The nurse in a same-day surgery unit assigns the unlicensed assistive personnel (UAP) to provide a hernia patient with a lunch tray. Which statement by the nurse is most appropriate?
- A. Tell the family they can bring in a pizza if the patient would prefer that.
- B. Make sure the patient gets at least 2 cartons of milk
- C. Stop the IV if the patient is able to eat solid food.
- D. Encourage the patient to eat slowly to prevent gas.
Correct Answer: D
Rationale: The professional nurse can delegate tasks with an expected outcome. The UAP is given adequate information about the task and how to promote the best outcome.
An 81-year-old client is admitted to a rehabilitation facility 3 days after total hip replacement. The next morning, the unlicensed assistive personnel (UAP) takes the client's vital signs, but when the UAP returns to assist the client with a shower, the client curses at and tries to hit the UAP. Which is the most appropriate response by the practical nurse?
- A. I will walk to the room to observe the client's behavior.
- B. It sounds like the client is not satisfied with the care provided. I'll see if we can make the client more comfortable.
- C. Just leave the client alone now and try again later.

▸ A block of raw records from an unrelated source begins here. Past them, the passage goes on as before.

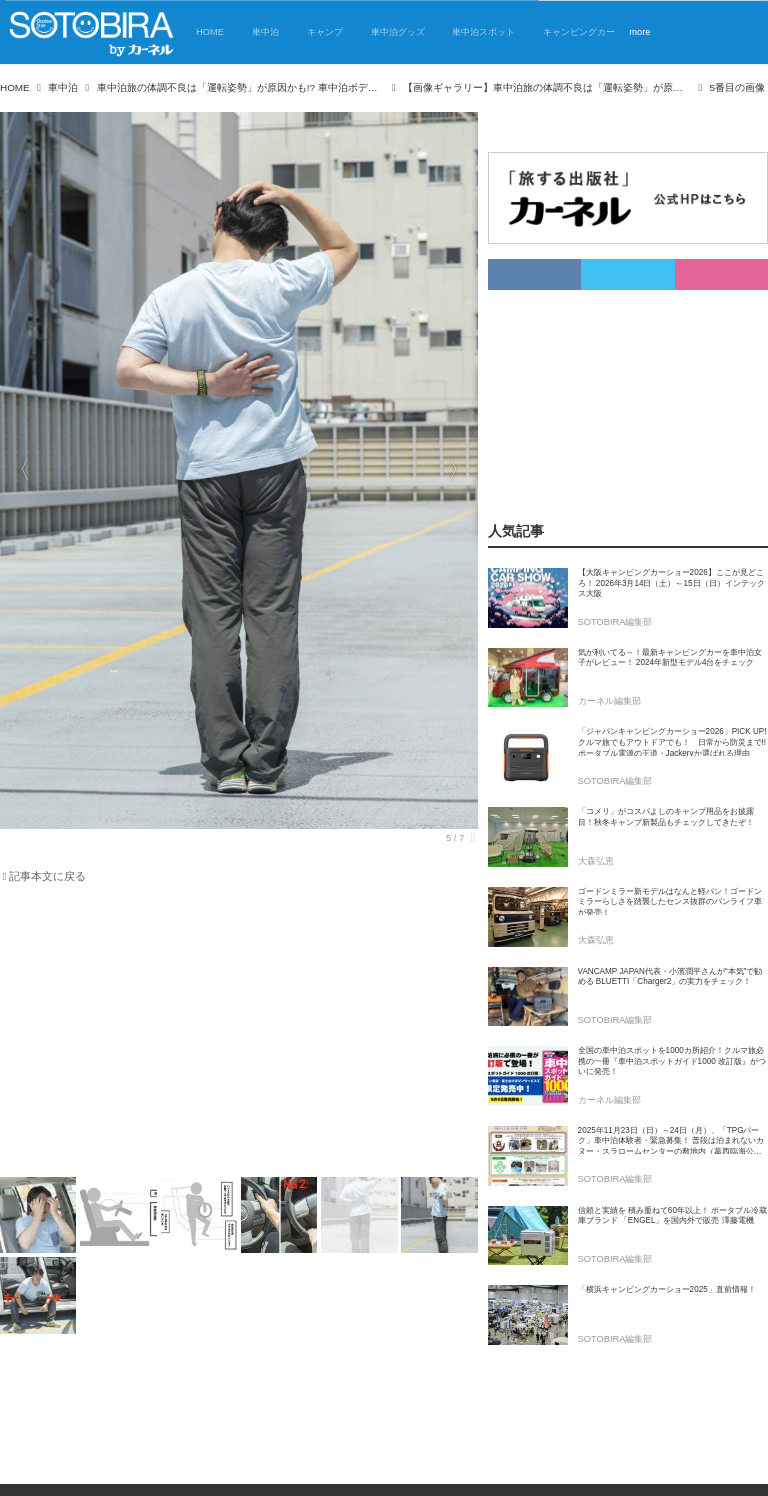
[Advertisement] (227, 1034)
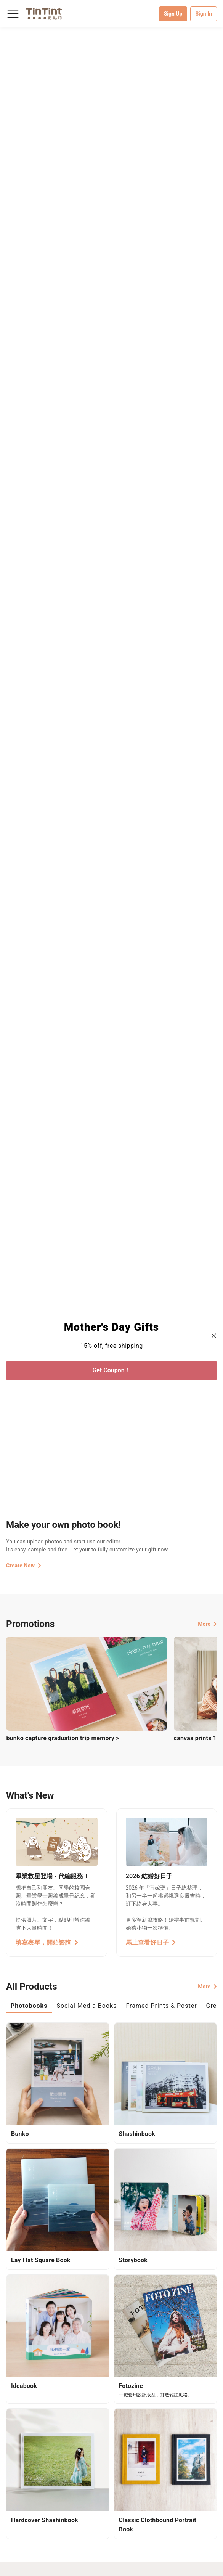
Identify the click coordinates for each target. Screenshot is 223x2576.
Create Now (23, 1566)
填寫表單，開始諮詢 (47, 1942)
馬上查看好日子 (151, 1942)
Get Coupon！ (111, 1370)
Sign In (203, 14)
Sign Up (173, 14)
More (207, 1624)
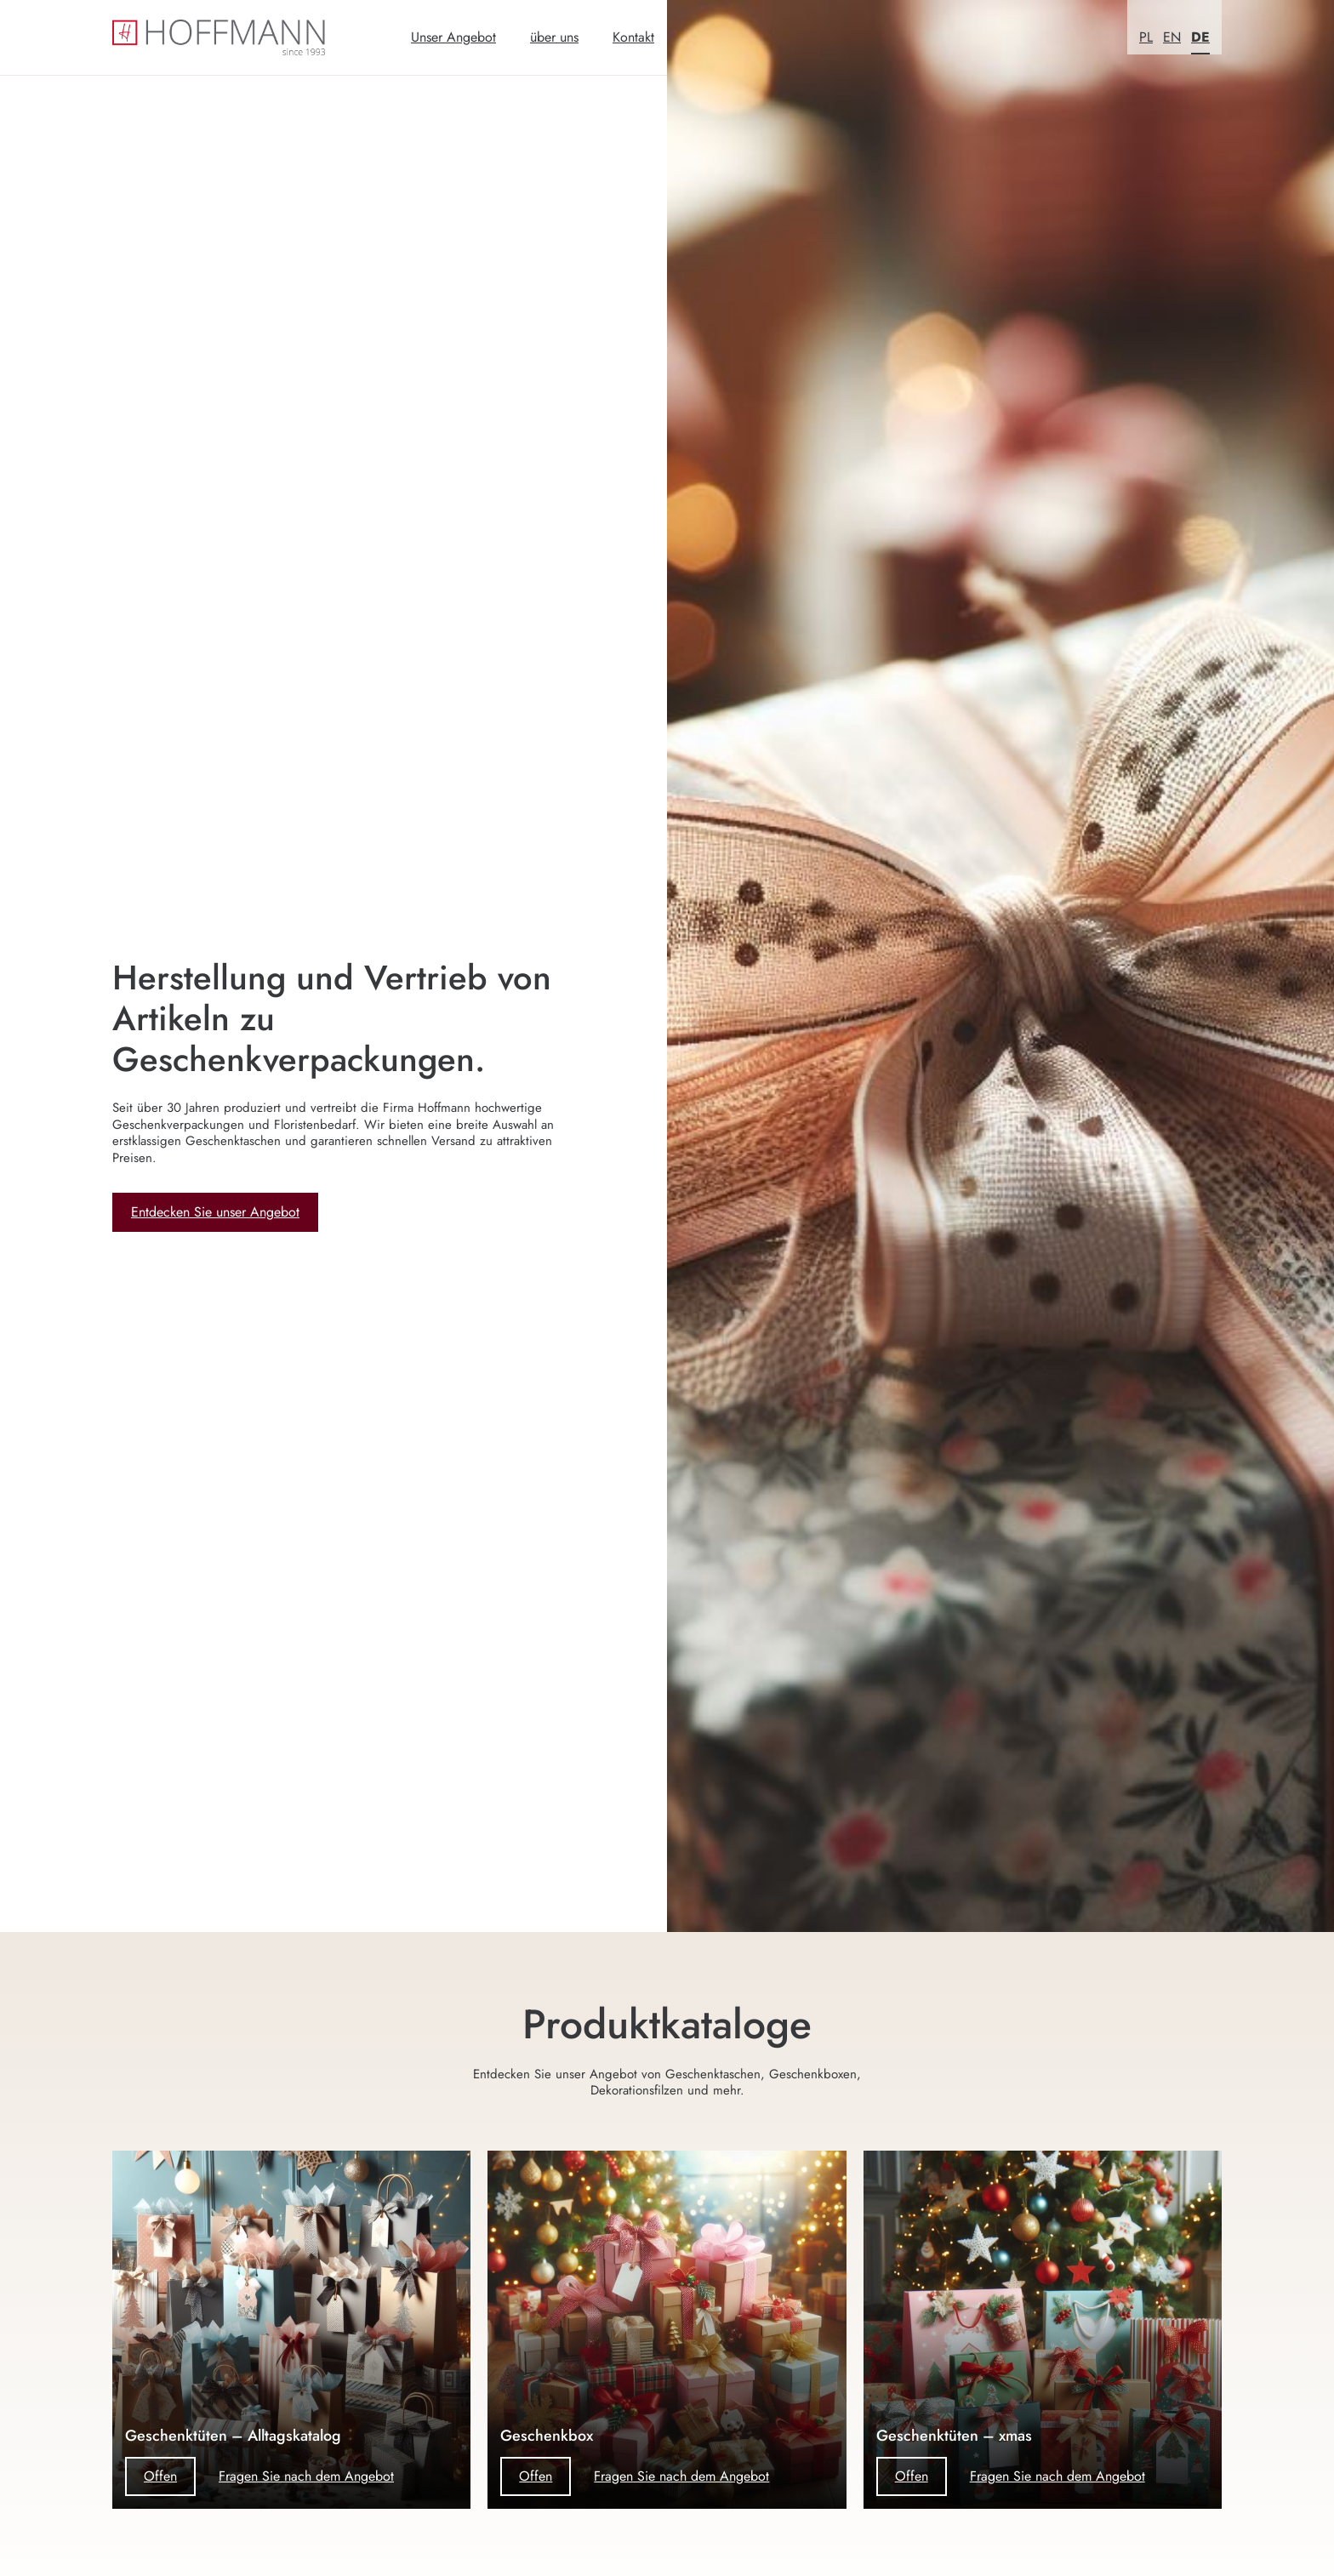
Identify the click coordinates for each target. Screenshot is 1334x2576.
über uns (554, 37)
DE (1200, 37)
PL (1146, 37)
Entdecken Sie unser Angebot (215, 1212)
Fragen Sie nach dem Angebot (306, 2476)
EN (1172, 37)
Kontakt (633, 37)
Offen (160, 2476)
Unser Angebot (453, 37)
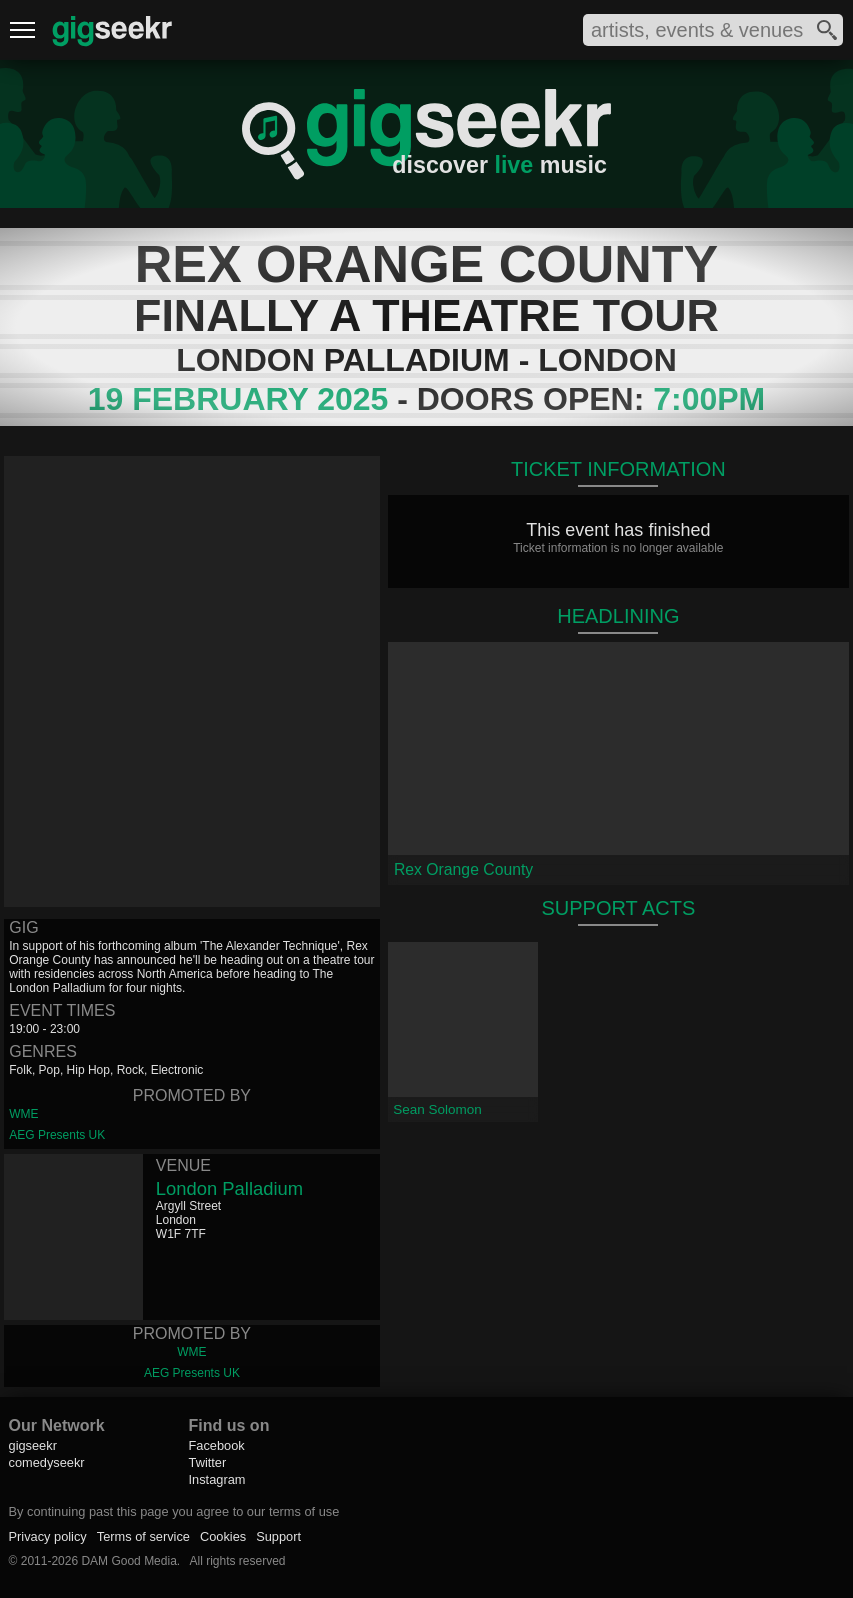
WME (23, 1114)
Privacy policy (48, 1536)
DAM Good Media (128, 1561)
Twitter (208, 1462)
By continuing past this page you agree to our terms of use (174, 1511)
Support (278, 1536)
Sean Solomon (437, 1109)
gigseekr (33, 1445)
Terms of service (143, 1536)
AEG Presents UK (57, 1135)
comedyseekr (47, 1462)
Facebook (217, 1445)
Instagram (217, 1479)
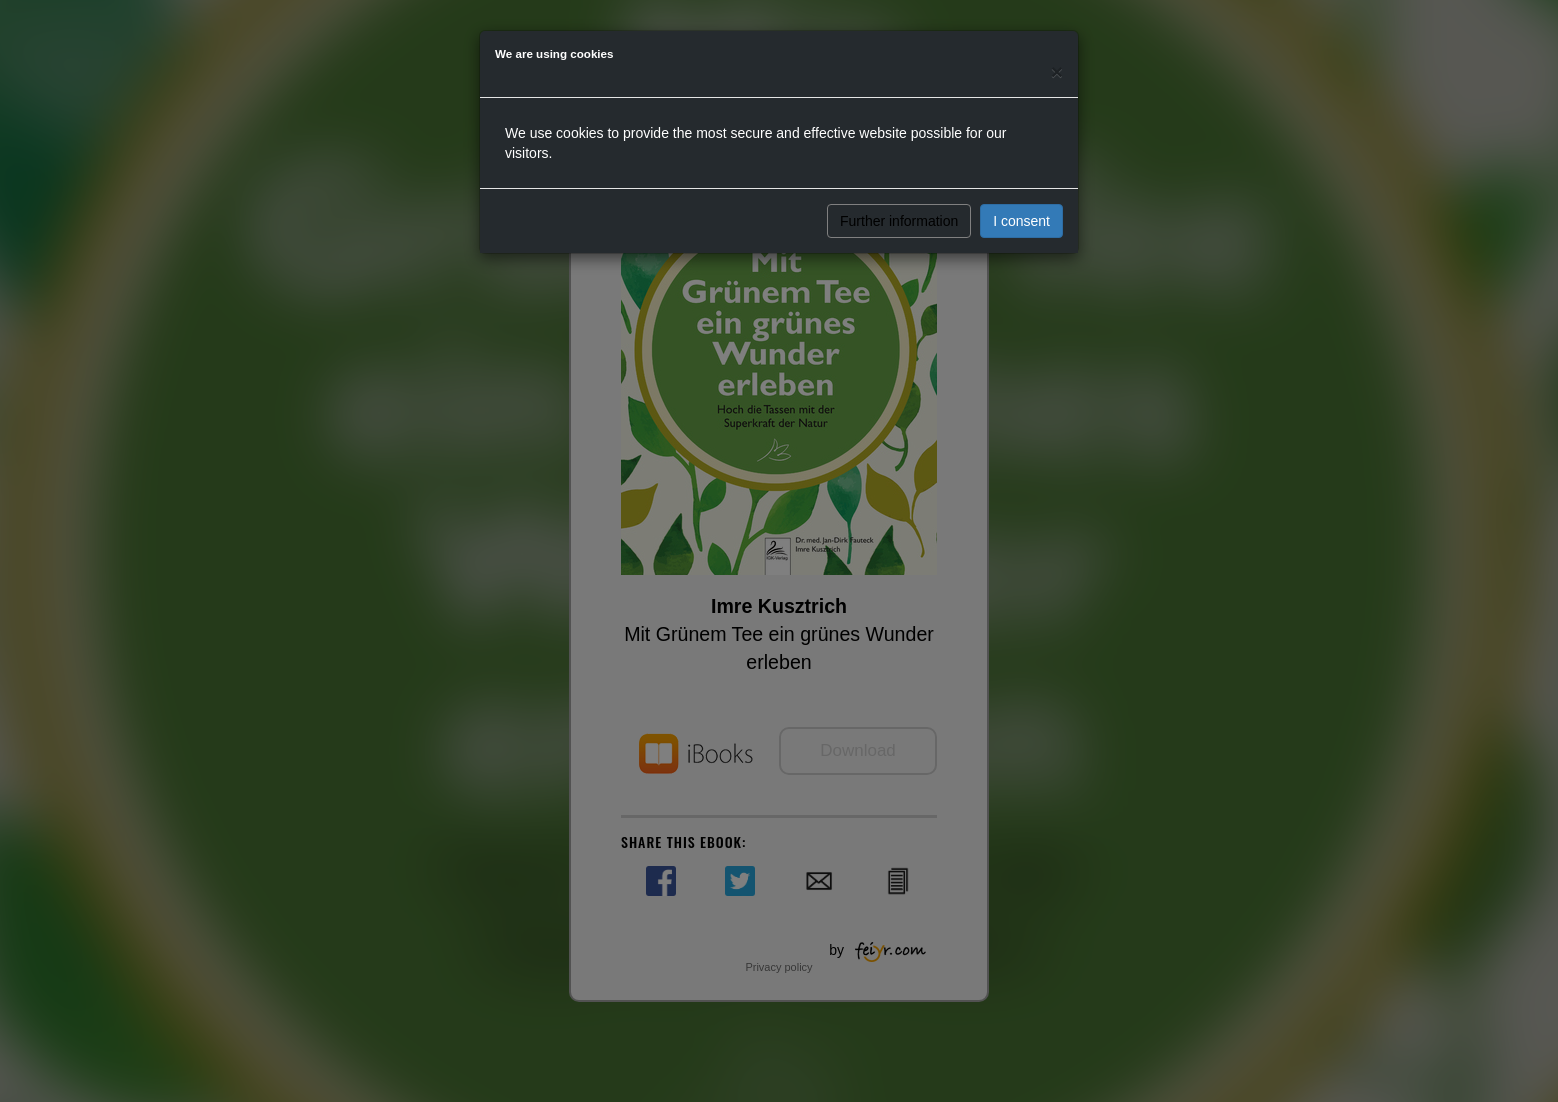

- D. The client probably has dementia and is under a lot of stress with the change of environment.
Correct Answer: A
Rationale: Observing the client (A) allows assessment of the behavior's cause. Assuming dissatisfaction (B) or dementia (D) is premature. Leaving the client (C) delays intervention.
The nurse supporting a family who has just experienced a sudden and unexpected death needs to know:
- A. that survivors have greater emotional turmoil and shock than when death is expected.
- B. that survivors have less emotional turmoil and shock than when death is expected.
- C. that survivors have the same emotional turmoil and shock as when death is expected.
- D. that survivors have little emotional turmoil and shock because they were not there.
Correct Answer: A
Rationale: Sudden death produces greater emotional turmoil and shock in survivors than does a gradual, expected death.
The nurse is reinforcing education to a client with a venous thromboembolism who is prescribed rivaroxaban. Which statement by the client indicates the medication teaching has been effective?
- A. I need to continue to avoid eating spinach and kale.
- B. I probably will have some weakness in my legs when I take this medicine.
- C. I should avoid taking aspirin while receiving this medication.
- D. I will have to get blood drawn routinely to check my clotting levels.
Correct Answer: C
Rationale: Rivaroxaban is a direct oral anticoagulant that does not require routine monitoring of clotting levels, unlike warfarin. It also does not necessitate dietary restrictions like avoiding spinach and kale, which are relevant for warfarin due to vitamin K interactions. Avoiding aspirin is correct because it increases bleeding risk when combined with rivaroxaban. Weakness in legs is not a typical side effect of rivaroxaban.